The solution or at least the best way forward for rural America requires neither rocket science nor a further digital revolution. A robust local economy will never come back to these areas. And corporatist intrusion or gig-economy training will never spur their catching up. The crisis is cultural and moral and psychological – a way of life that is passing and has passed – as well as being economic. This amid many of the most naturally gifted, bountiful, and beautiful scenic lands that planet earth has to offer.
In the breach, the only way forward seems government — not less, but more. More outreach programs, more respect, more rehab, more government-subsidized lending, more education, more services, more rural subsidies, more national and state parks and facilities. And to do this, much higher taxes on the wealthy.

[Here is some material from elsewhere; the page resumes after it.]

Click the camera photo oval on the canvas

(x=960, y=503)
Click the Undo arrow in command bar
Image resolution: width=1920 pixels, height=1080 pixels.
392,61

Not to say that this is easy. Government skewing of projects and programs to the already-wealthy is so legion as to be predictable. A different world view, a different zeitgeist, of the relation between urban and rural America needs developing, including through education and simple experience, supported outreach projects of young urban-educated Americans out to rural areas.
Beyond this but in relation to it is simply respect for the plight and for the desired values of integrity and propriety in rural areas of the US. Rural Americans are for the most part incredibly honest, straightforward, and hard-working. Like Steve at the auto parts store in Cottonwood Colorado who was so concerned that we got our blown fuse fixed that he called us afterwards to make sure it was OK. Or the ACE hardware man outside of Carbondale who took an hour at no cost to trim a sheet metal cover a crack in our sunroof.
More understanding of rural Americans is needed even though and indeed especially because so many of them are so against the projects and government support that they so desperately need and deserve. We need deeper appreciation of suffering in rural America. And fuller compassion for those who experience its causes and conditions.